A local poll, done by Jordan University’s Center for Strategic Studies in September, got a concurring statistic: 75 percent of respondents said the right way to achieve political reform was through elections, not street protests.
That number may say more about Jordanians’ preference for security than anything else, but also it suggests that, overall, the workings of democracy are still respected — even by voters who may stay home because they don’t think there’s anyone worth voting for. By focusing their efforts on the elections process, Jordan’s opposition leaders may have inadvertently played their weakest card against the state’s strongest one.
On the other hand, these numbers also suggest that when Jordan’s next unpopular parliament is elected, the opposition may be able to gain back some ground by highlighting its similarities to previous ones.

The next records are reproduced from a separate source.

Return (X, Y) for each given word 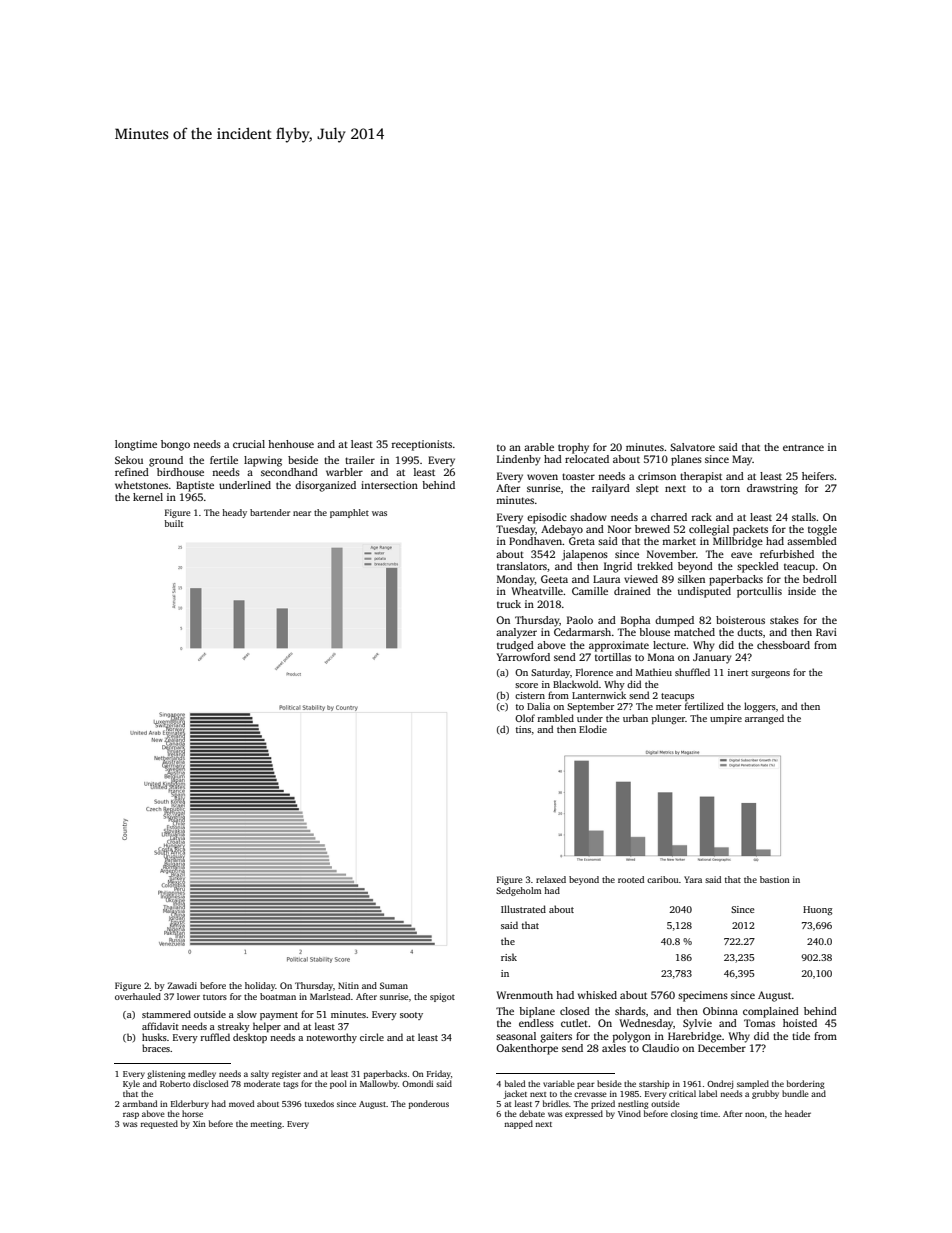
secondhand (289, 472)
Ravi (826, 632)
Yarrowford (523, 657)
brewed (652, 529)
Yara (693, 879)
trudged (515, 646)
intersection (389, 485)
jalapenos (585, 555)
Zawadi (182, 985)
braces (156, 1048)
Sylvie (697, 1024)
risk (509, 957)
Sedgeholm (518, 891)
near (302, 513)
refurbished (787, 554)
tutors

And many in the opposition remain confident that turnout on election day will be low, even if their rally was not a success; on Wednesday, apathy and a general discontent with politics will be on their side.
A solid victory for either side could change the whole trajectory of Jordanian politics — though the most likely outcome is a middle case, from which both sides will at least attempt to claim victory. After that, both the state and the opposition may try to reconsider their tactics. It seems unlikely that an Islamist-led opposition will give up on the mass rally strategy — though they are aware of a need to get their message out more clearly, they are still focusing on bringing the people to them, describing their rallies as opportunities to raise political awareness among their constituency. The satirical television program they showed on Friday was an example of such an educational effort, though it ended up playing mostly to the choir.
Gharaibeh says the opposite needs to happen: that a political opposition can’t move people on its own issues, but has to move itself on the problems that concern the street. He envisions a different kind of protest movement, focused more on building local community institutions and on direct-action tactics. He cites an example from September of last year: The first time the government wanted to raise gas prices, Amman taxi drivers went on strike, and the state quickly backed down. (The prices were raised in November, regardless.) An opposition movement that based itself on these kinds of actions would be harder to ignore — though it could also invite more backlash.
Here, too, the elections will likely be a deciding factor. If the current tactics pay off for the opposition at the polls, little is likely to change. If they do not, new ones will be tried. The question is whether they will bear fruit before the opposition again finds itself essentially watching from the sidelines while the state dominates the reform agenda.